----- Listed entries -----

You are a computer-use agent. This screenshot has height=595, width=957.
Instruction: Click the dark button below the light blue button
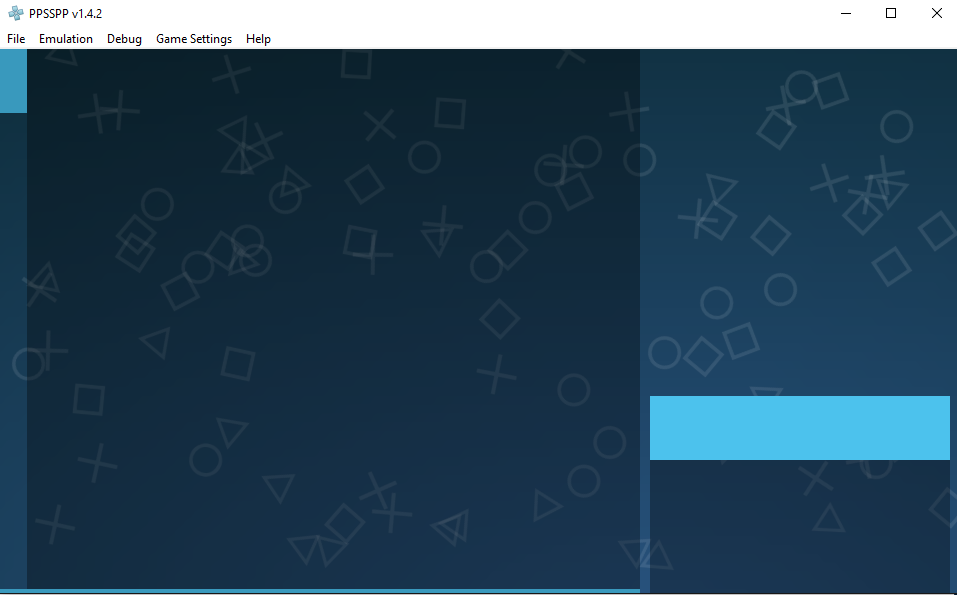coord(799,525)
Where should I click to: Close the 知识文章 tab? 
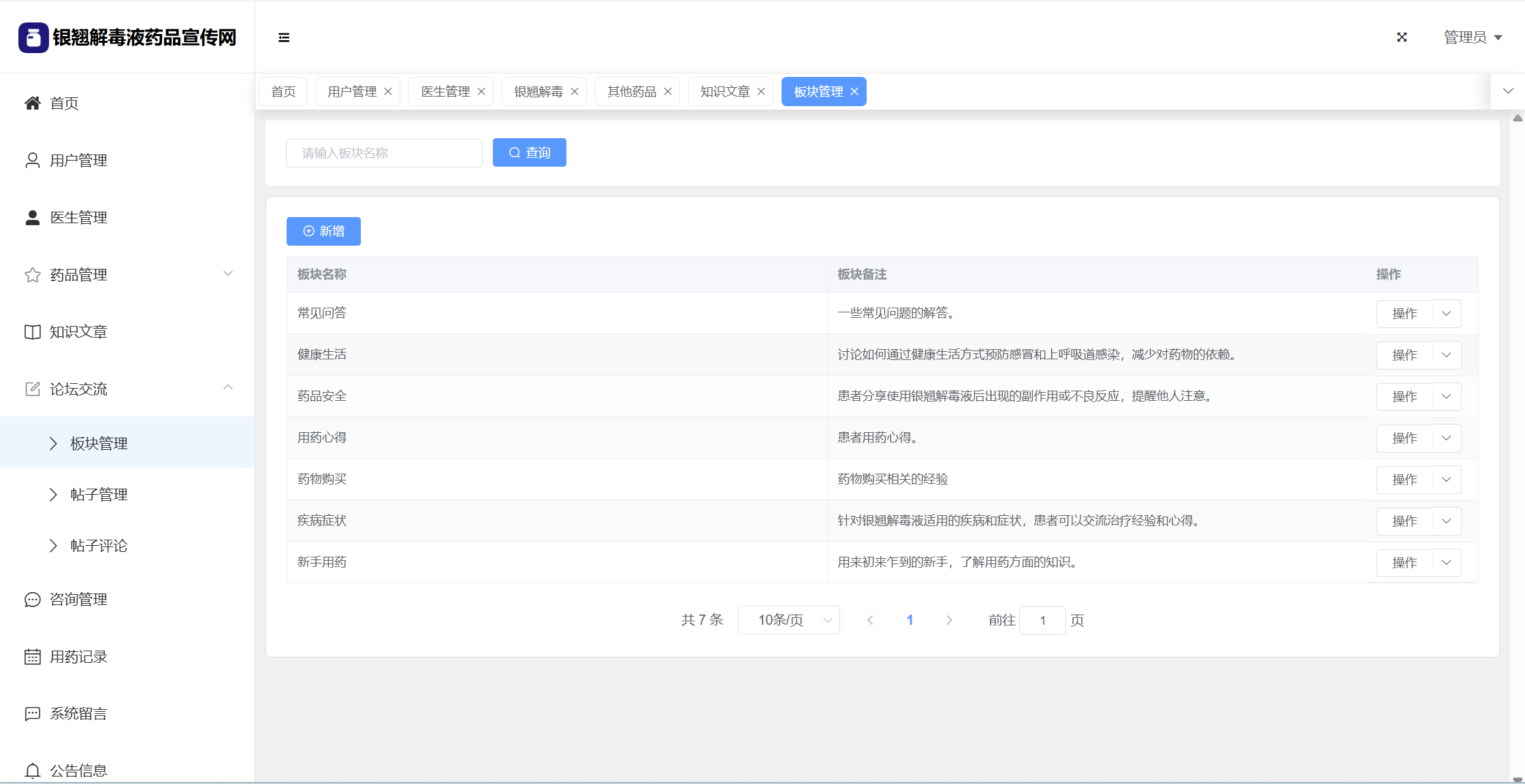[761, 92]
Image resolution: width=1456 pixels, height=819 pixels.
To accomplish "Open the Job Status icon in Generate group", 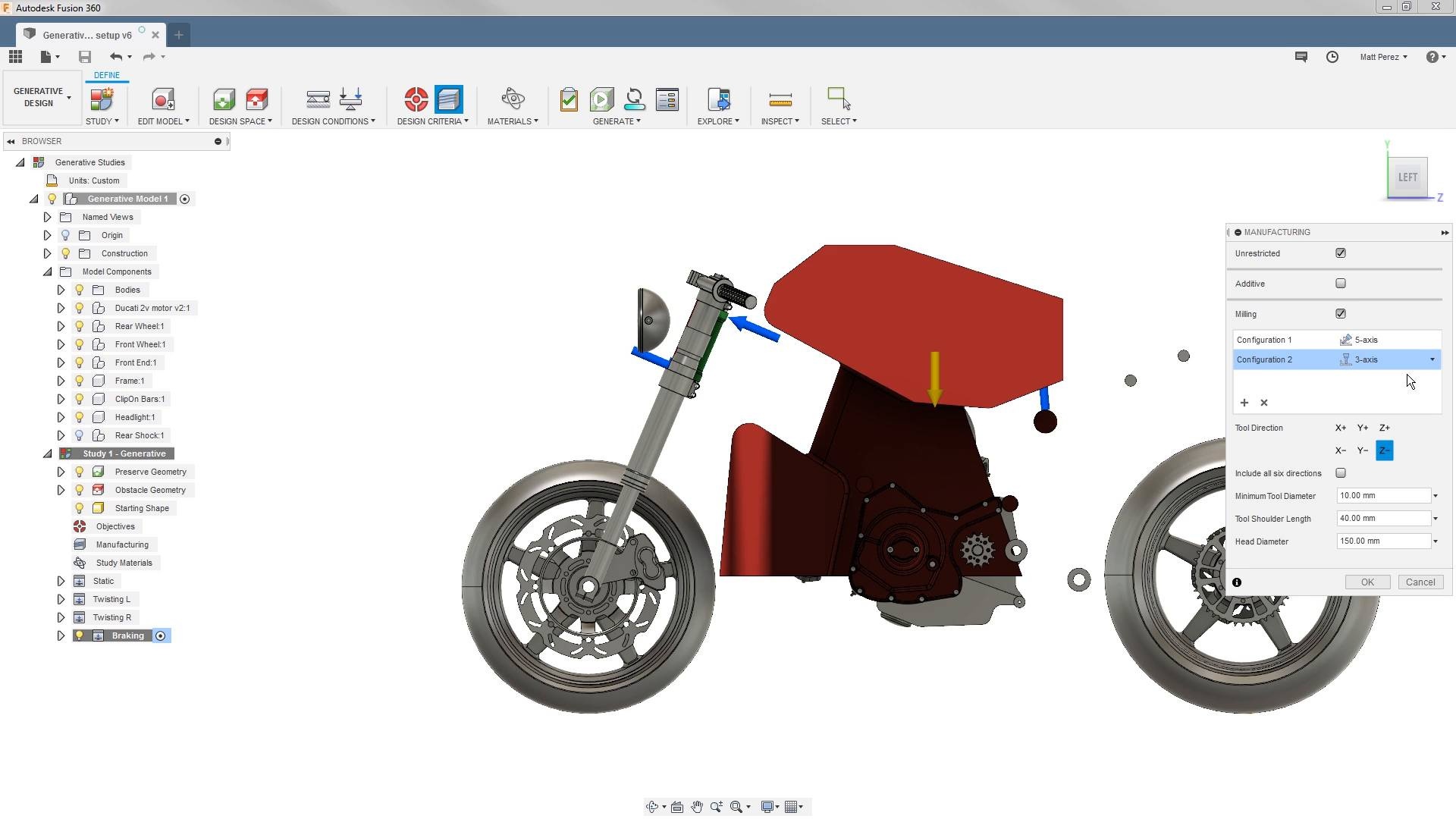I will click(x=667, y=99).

-----

Which of the rows above contain the string "height"? Report every such line in full, treating uppercase and lowercase as different.

You are a computer-use agent. This screenshot has height=595, width=957.
Image resolution: width=1456 pixels, height=819 pixels.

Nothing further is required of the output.